* [REQUIREMENT 1]: In the install request, which option should be included for any machines where it is currently available for earlier versions of the library?

## begin SELECTED EXTRACT

JCSDA / spack-stack

Creative Commons Zero v1.0 Universal
27 stars 44 forks source link

[INSTALL] new NCEPLIBS-bufr version 12.0.0 #626

Closed jbathegit closed 1 year ago

jbathegit commented 1 year ago

Which software in the stack would you like installed? A new version of the NCEPLIBS-bufr library is now available from https://github.com/NOAA-EMC/NCEPLIBS-bufr/releases/tag/bufr_v12.0.0

What is the version/tag of the software? v12.0.0

Which machines would you like to have the software installed? This library needs to be installed on WCOSS2 (cactus and dogwood) as well as various HPC machines including Jet, Hera, and possibly others where there's already an installation of an earlier version of the library. This is not an emergency release, so if there are still earlier versions of the library available on any platform, please leave them there in order to give users time to transition on their own schedule.

Any other relevant information that we should know to correctly install the software?? Please see https://github.com/NOAA-EMC/NCEPLIBS-bufr/blob/develop/README.md. The -DMASTER_TABLE_DIR option does not need to be specified (you can just let it default to path1), but the -DENABLE_PYTHON=ON should be included for any machines on which it is currently available for earlier versions of the library.

Additional context Full release notes are available from https://noaa-emc.github.io/NCEPLIBS-bufr/md__home_runner_work_NCEPLIBS_bufr_NCEPLIBS_bufr_bufr_docs_ReleaseNotes.html

jbathegit commented 1 year ago

Also, when this is released on WCOSS2, a new bufr/12.0.0 module will need to be installed on that system as well.

Hang-Lei-NOAA commented 1 year ago

Okay will process it.

AlexanderRichert-NOAA commented 1 year ago

I'm looking at the Spack recipe. Currently, it has options for setting static vs. shared, whether to build Python interface, and whether to enable tests. I think I already know the answer, but, is there anything in the recipe that needs to change for this release outside of just adding the new version?

## end SELECTED EXTRACT

* [REQUIREMENT 2]: In the records, change "logo" to "emblem" in the part that begins with the line containing "Given: Click the Interno arch logo icon" and runs through the end of the records, then write that part out again with nothing else altered. Leave the pictures out.

## begin TASK MATERIAL

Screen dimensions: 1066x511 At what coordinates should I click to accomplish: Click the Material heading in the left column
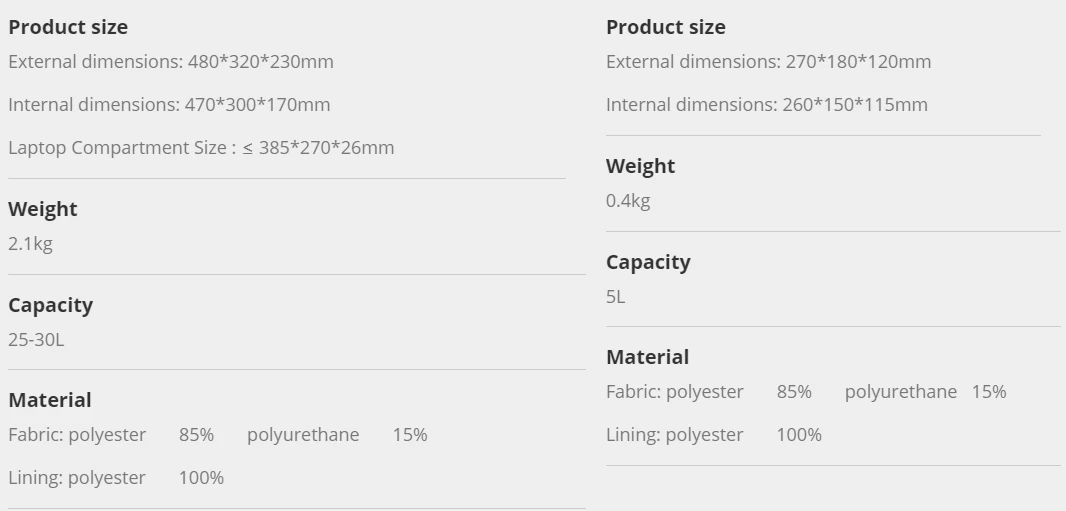(50, 400)
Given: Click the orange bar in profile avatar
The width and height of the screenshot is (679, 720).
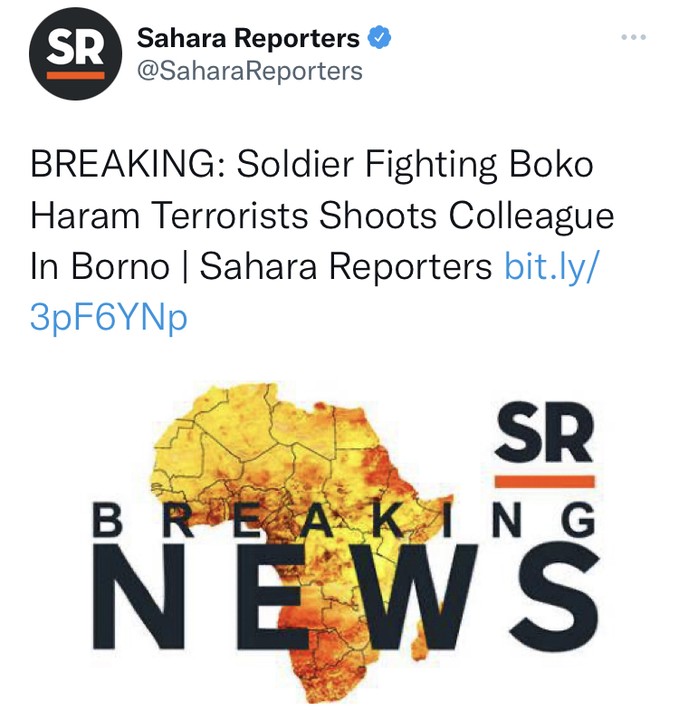Looking at the screenshot, I should click(76, 73).
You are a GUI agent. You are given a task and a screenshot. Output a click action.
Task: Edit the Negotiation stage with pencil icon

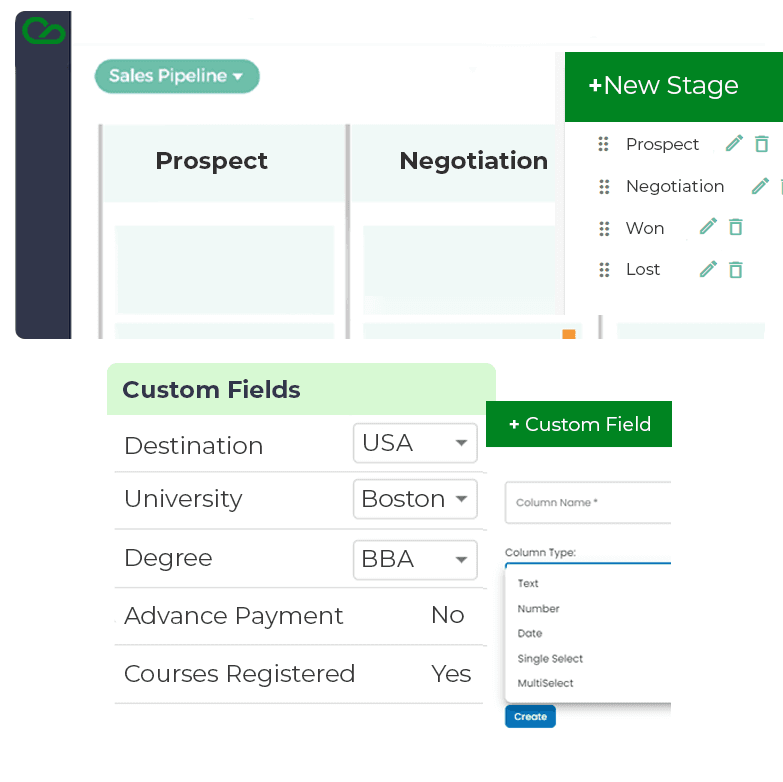760,186
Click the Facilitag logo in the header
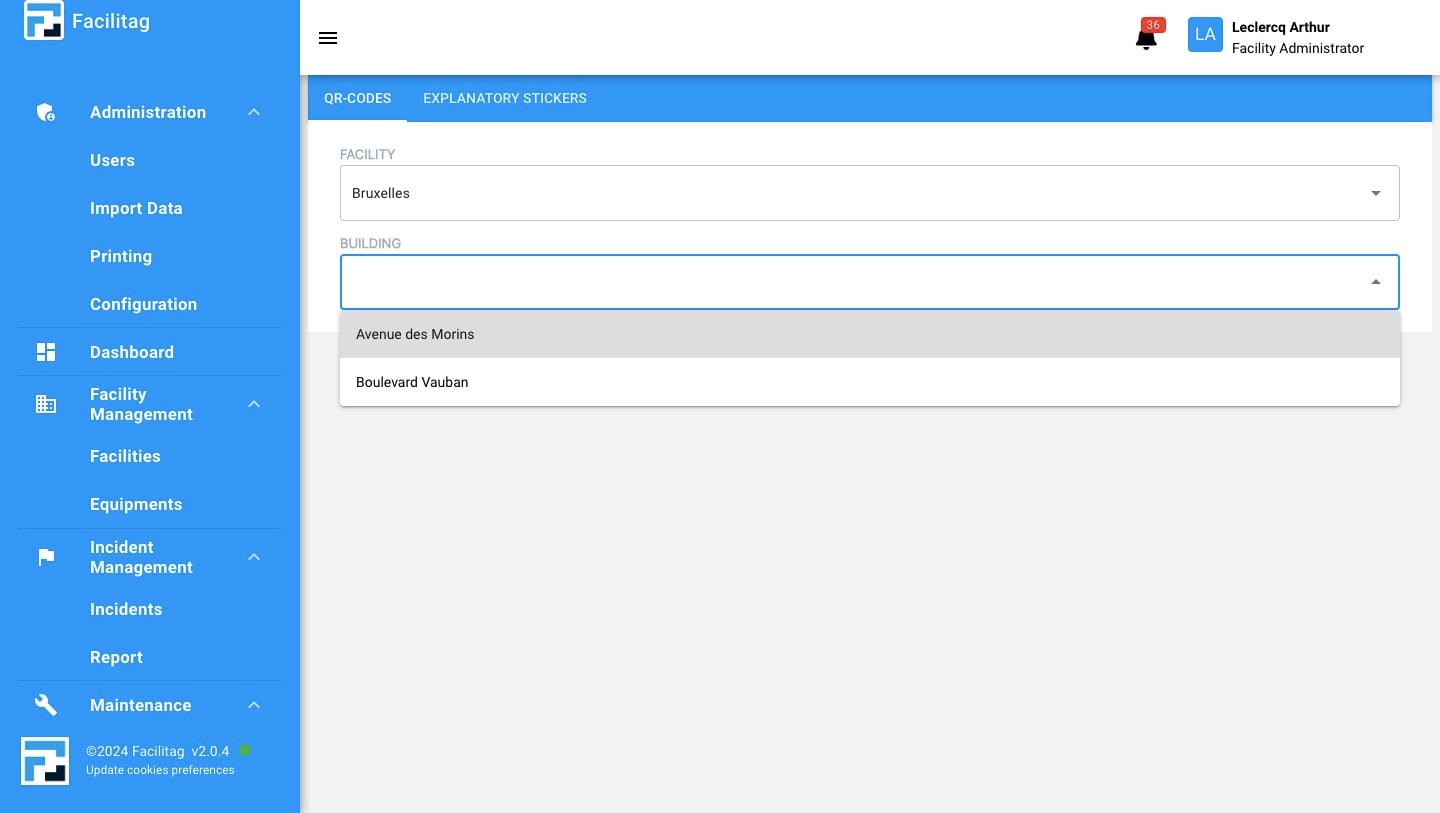Image resolution: width=1440 pixels, height=813 pixels. coord(44,21)
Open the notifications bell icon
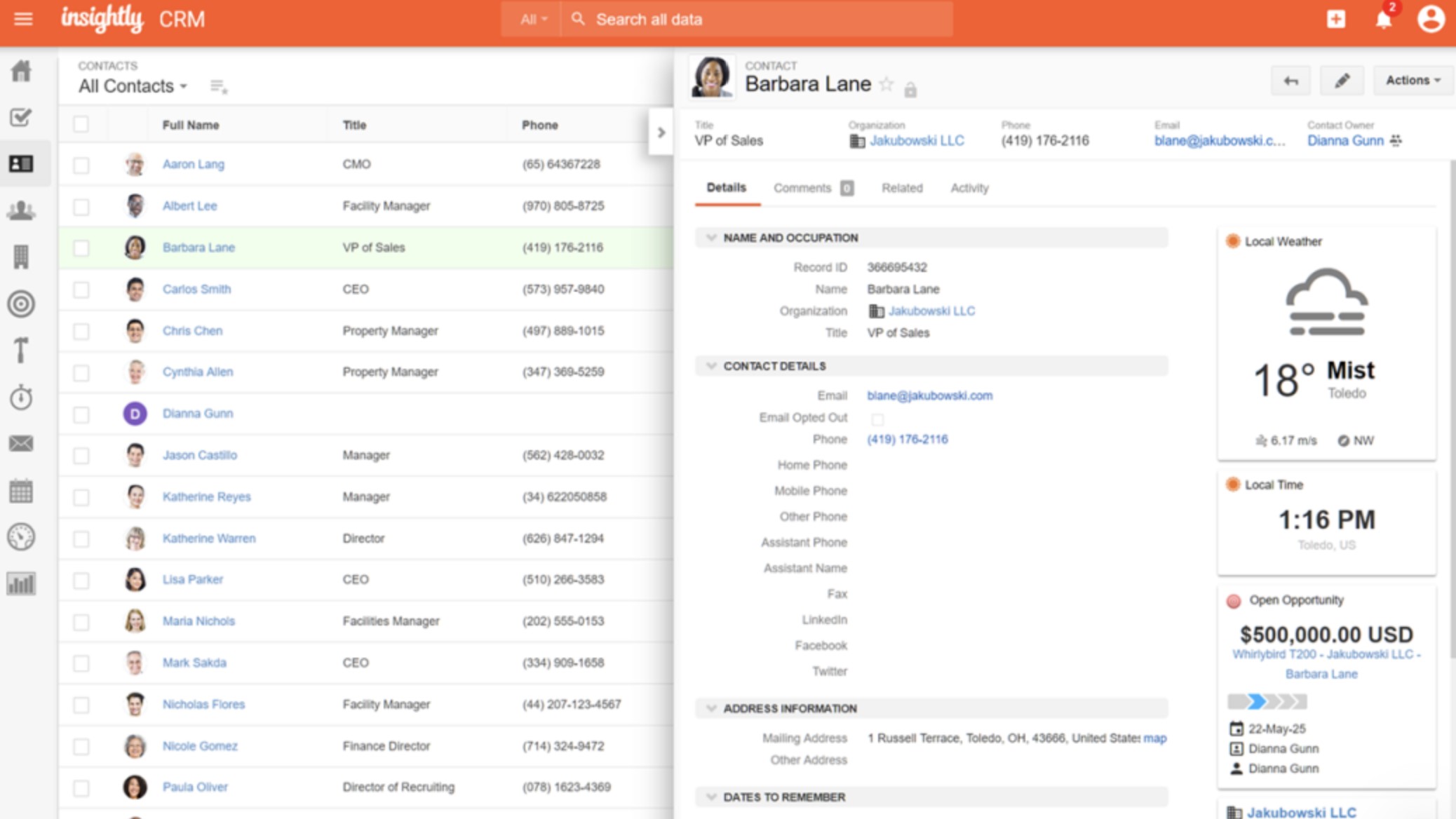This screenshot has width=1456, height=819. click(1383, 20)
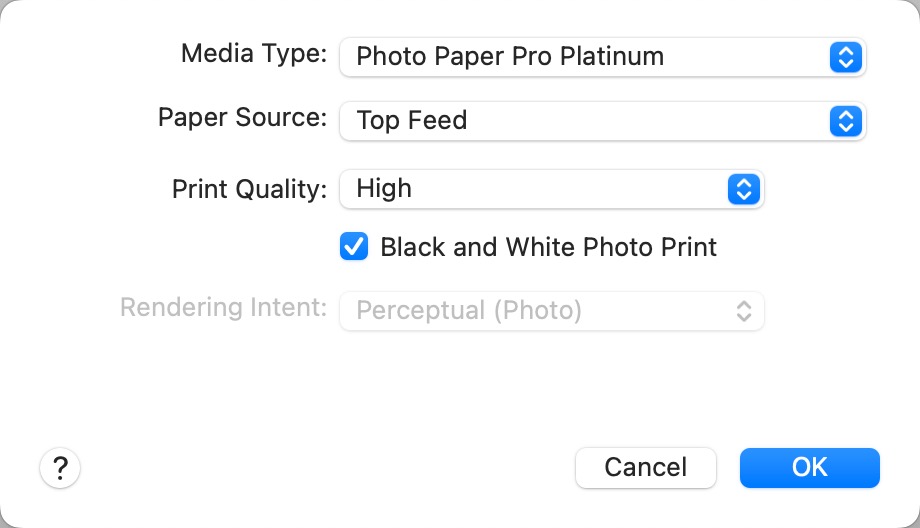Click the blue arrows on Paper Source
920x528 pixels.
[845, 121]
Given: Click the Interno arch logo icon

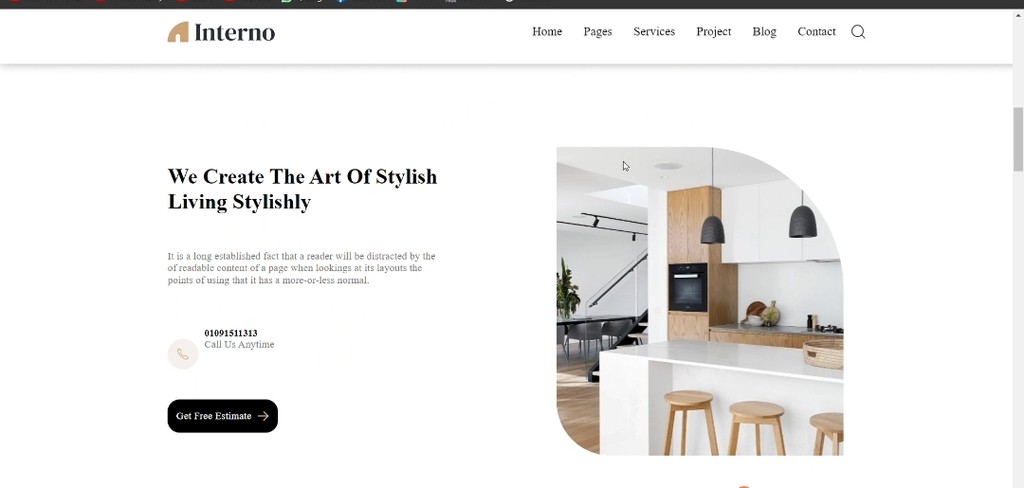Looking at the screenshot, I should (x=178, y=32).
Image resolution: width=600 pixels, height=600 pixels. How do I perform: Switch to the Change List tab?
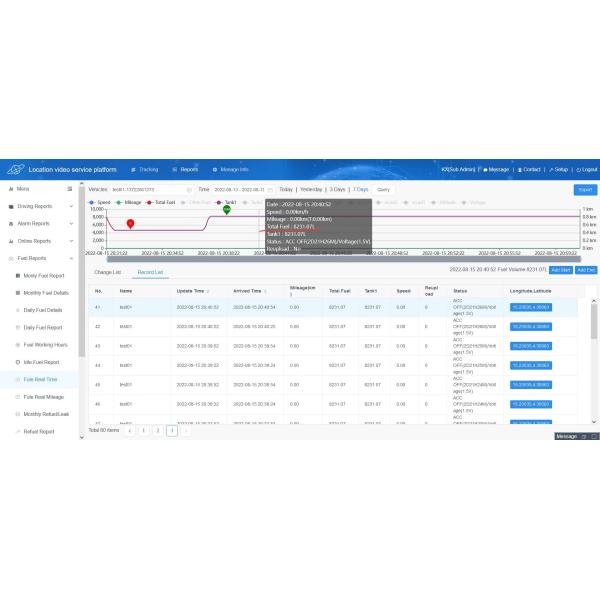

## end TASK MATERIAL

* [TASK SOLUTION 1]: -DENABLE_PYTHON=ON

* [TASK SOLUTION 2]:
Given: Click the Interno arch emblem icon

Looking at the screenshot, I should (x=178, y=32).
Image resolution: width=600 pixels, height=600 pixels. How do I perform: Switch to the Change List tab?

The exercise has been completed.